One of the most prominent techniques in the current state of the art is **Bayesian optimisation**. This approach models the performance of hyperparameter configurations as a probabilistic function and uses acquisition functions to balance exploration and exploitation of the search space. Gaussian processes are often used as surrogate models, though other methods such as random forests and neural networks have also been applied for scalability.

A significant advancement in recent years is the use of **batch (or parallel) Bayesian optimisation**, which allows multiple configurations to be evaluated simultaneously. This is especially important in large-scale or distributed systems where evaluating one configuration at a time would be prohibitively slow. Batch optimisation introduces additional complexity, such as the need to model correlations between simultaneous evaluations, but modern techniques—such as Thompson sampling and local penalisation—have been developed to handle these challenges effectively.

In batch optimisation, where multiple hyperparameter configurations are submitted simultaneously before receiving any feedback, various strategies are employed to effectively select the batch while accounting for uncertainty and redundancy. Key methods include:

- **Constant Liar Method**: This approach assumes a placeholder (or "lie") value for each selected point in the batch while the surrogate model selects the remaining points. The "lie" is often the predicted mean, worst-case, or best-case value of the surrogate model. This enables sequential selection of batch points with minimal model retraining.

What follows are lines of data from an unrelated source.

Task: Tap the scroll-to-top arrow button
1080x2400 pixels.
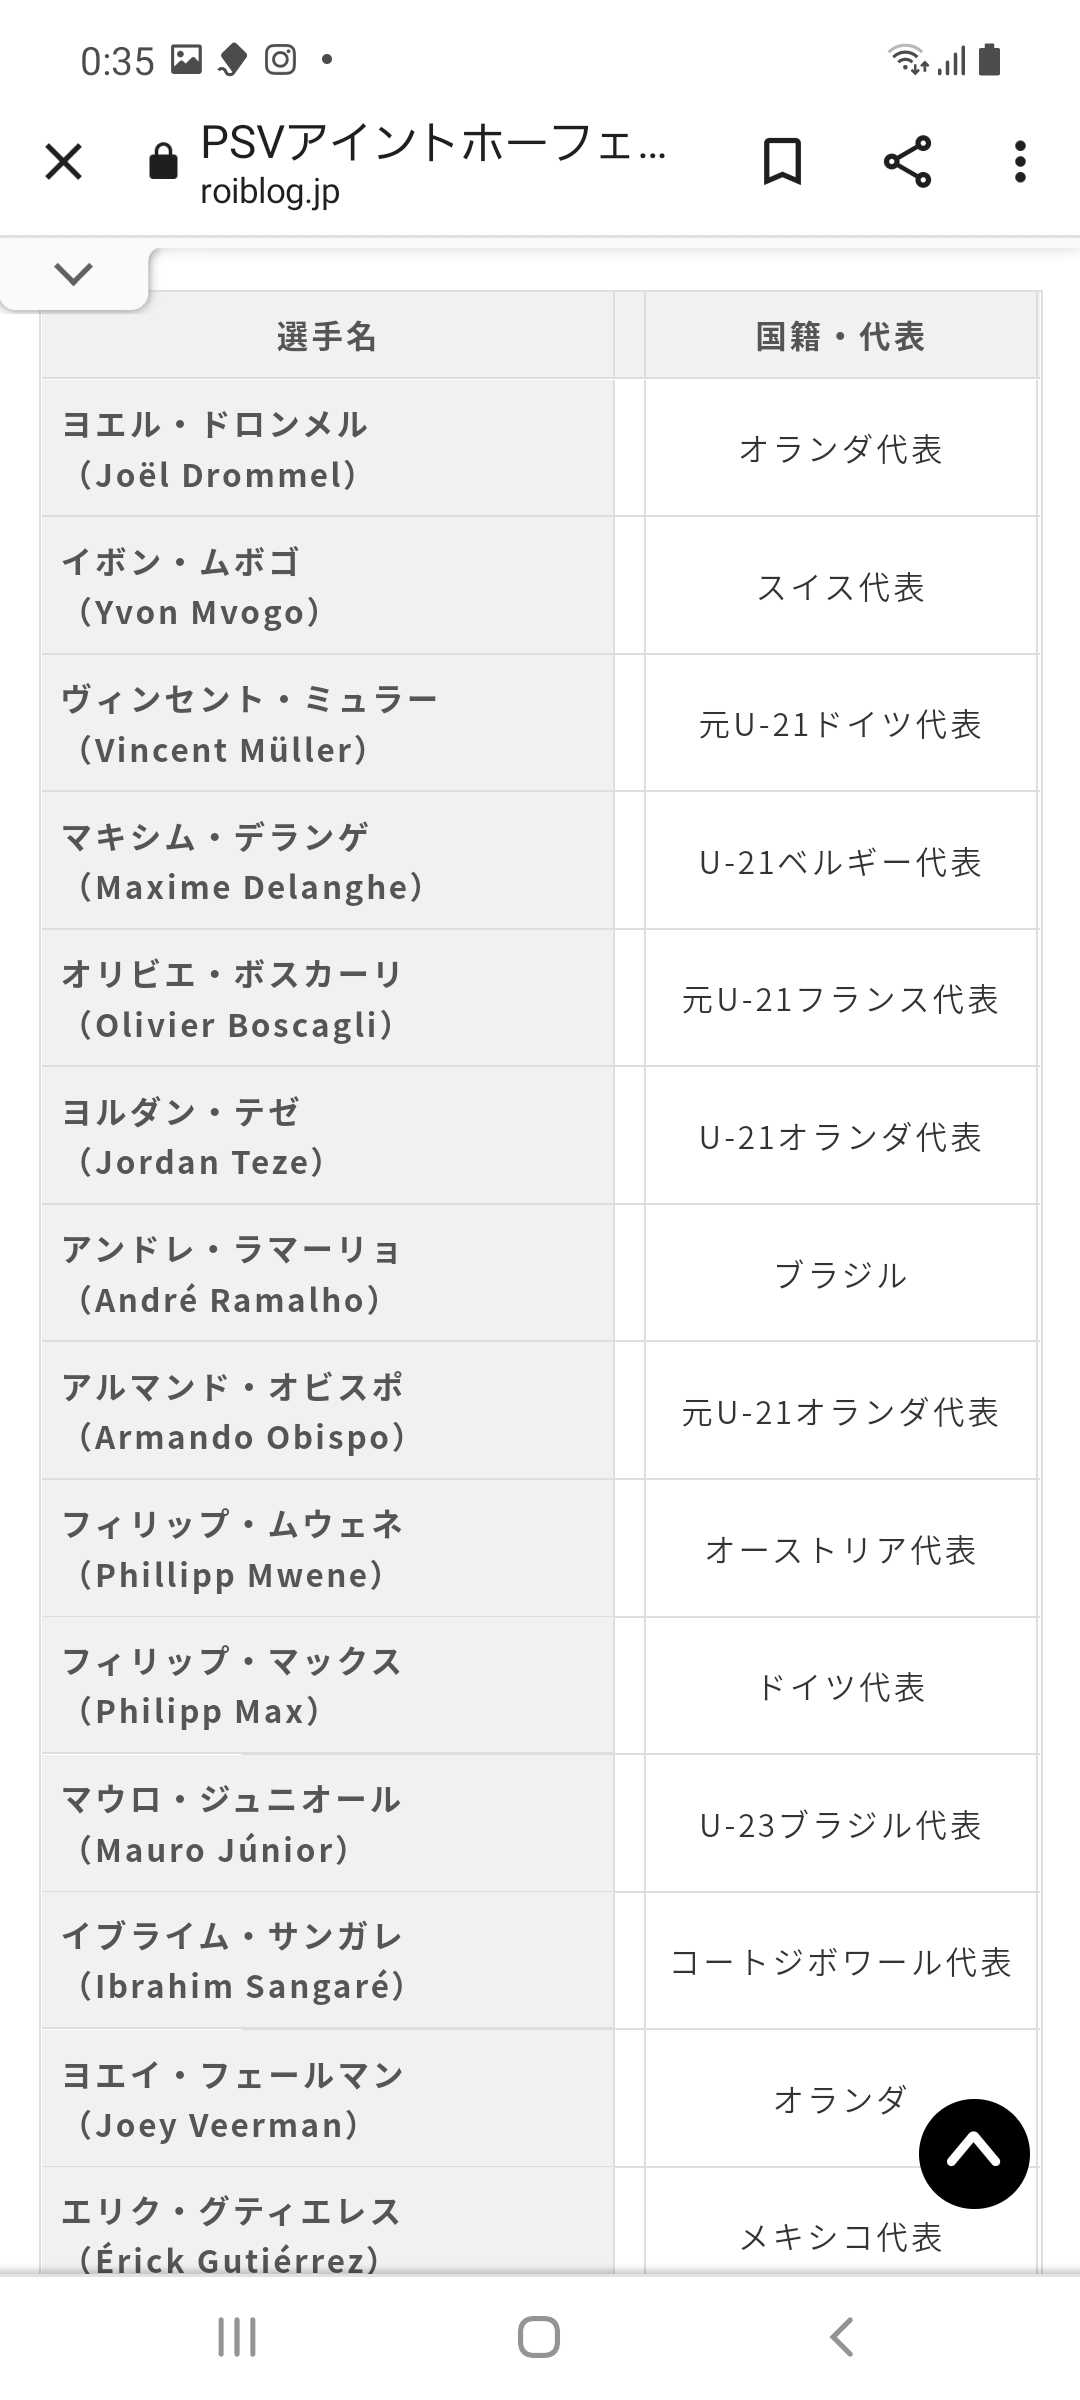Action: click(974, 2153)
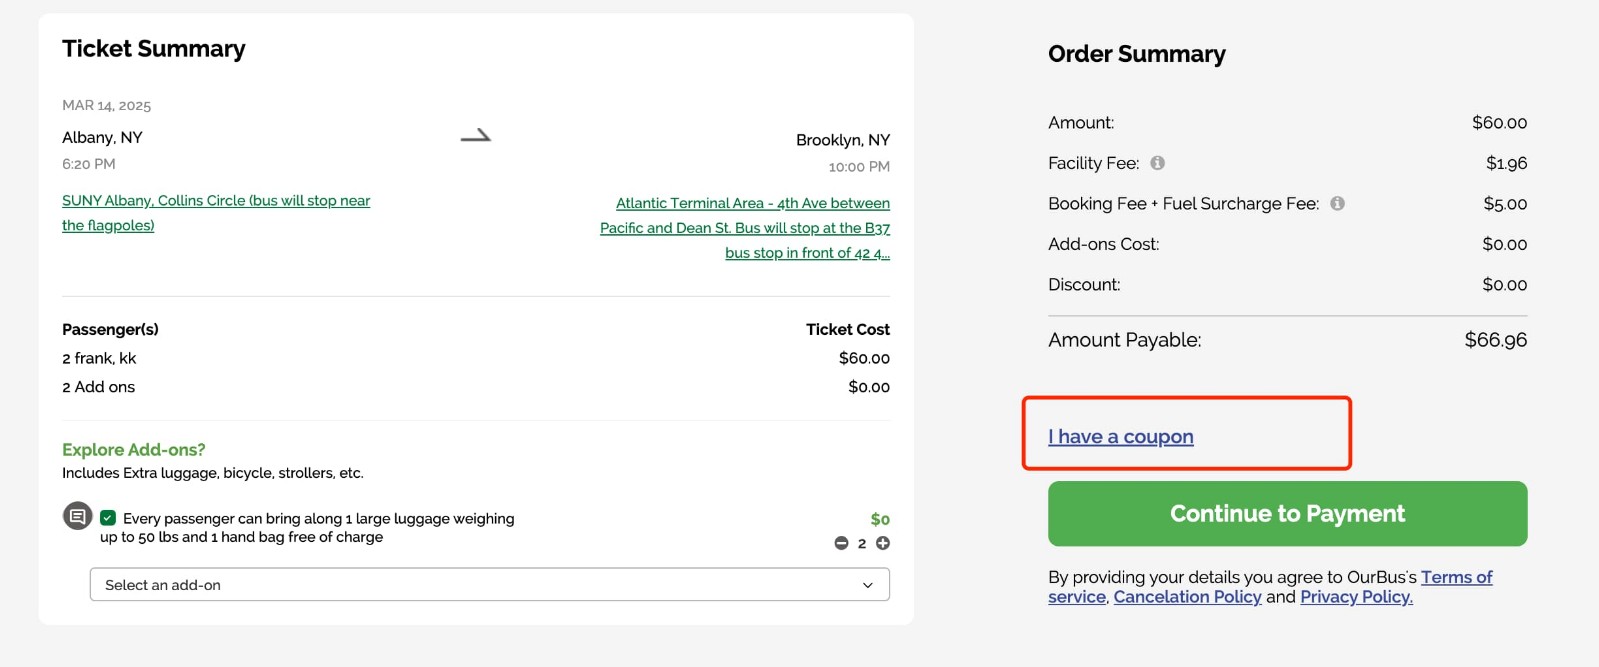Click the comment bubble icon near luggage policy
Viewport: 1599px width, 667px height.
point(75,518)
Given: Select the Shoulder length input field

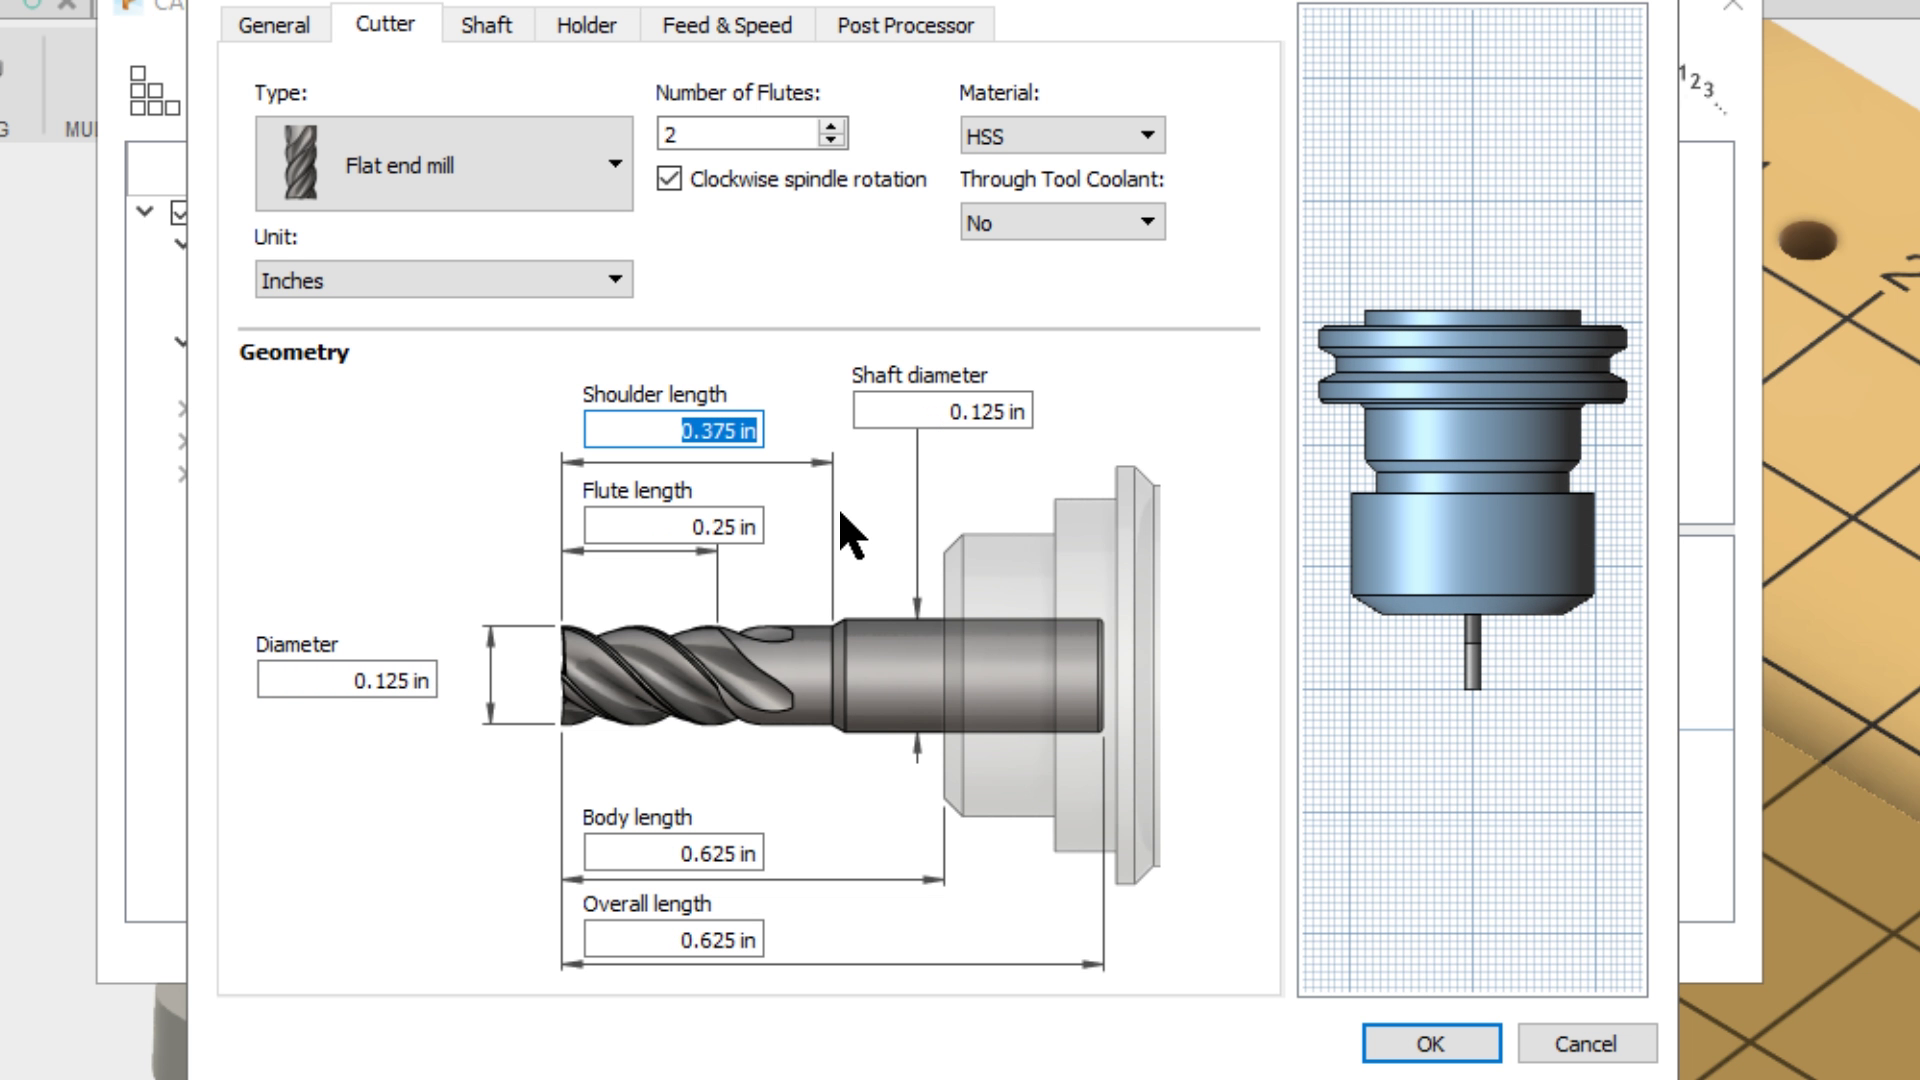Looking at the screenshot, I should [x=672, y=429].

- **Local Penalisation**: This method modifies the acquisition function to penalise regions around already-selected batch points, encouraging diversity and reducing redundancy within the batch. It does so by expanding exclusion zones around selected points based on the model’s uncertainty.

- **Thompson Sampling**: This technique involves sampling multiple functions from the posterior distribution of the surrogate model and optimising each independently to obtain batch members. It is particularly useful when using scalable surrogate models such as Bayesian neural networks.

These batch strategies are crucial for parallelising the evaluation process in environments such as high-performance computing clusters or cloud-based training platforms. They significantly reduce overall optimisation time, especially when individual model training is expensive. However, they must balance exploration and exploitation while ensuring that batch members are sufficiently diverse to make efficient use of resources.


Other noteworthy trends include:

- **Multi-fidelity optimisation**, where cheap approximations (e.g., fewer training epochs or subsampled data) are used to estimate performance, speeding up the search process.
- **Hyperband and BOHB**, which combine random search with early stopping to allocate resources more efficiently.
- **Meta-learning**, where knowledge from previous tasks is leveraged to guide hyperparameter tuning on new tasks.
- **Neural architecture search (NAS)**, which integrates hyperparameter and model architecture optimisation using similar strategies.

As the field evolves, the focus continues to shift towards methods that are both computationally efficient and capable of handling complex, high-dimensional, and noisy optimisation landscapes.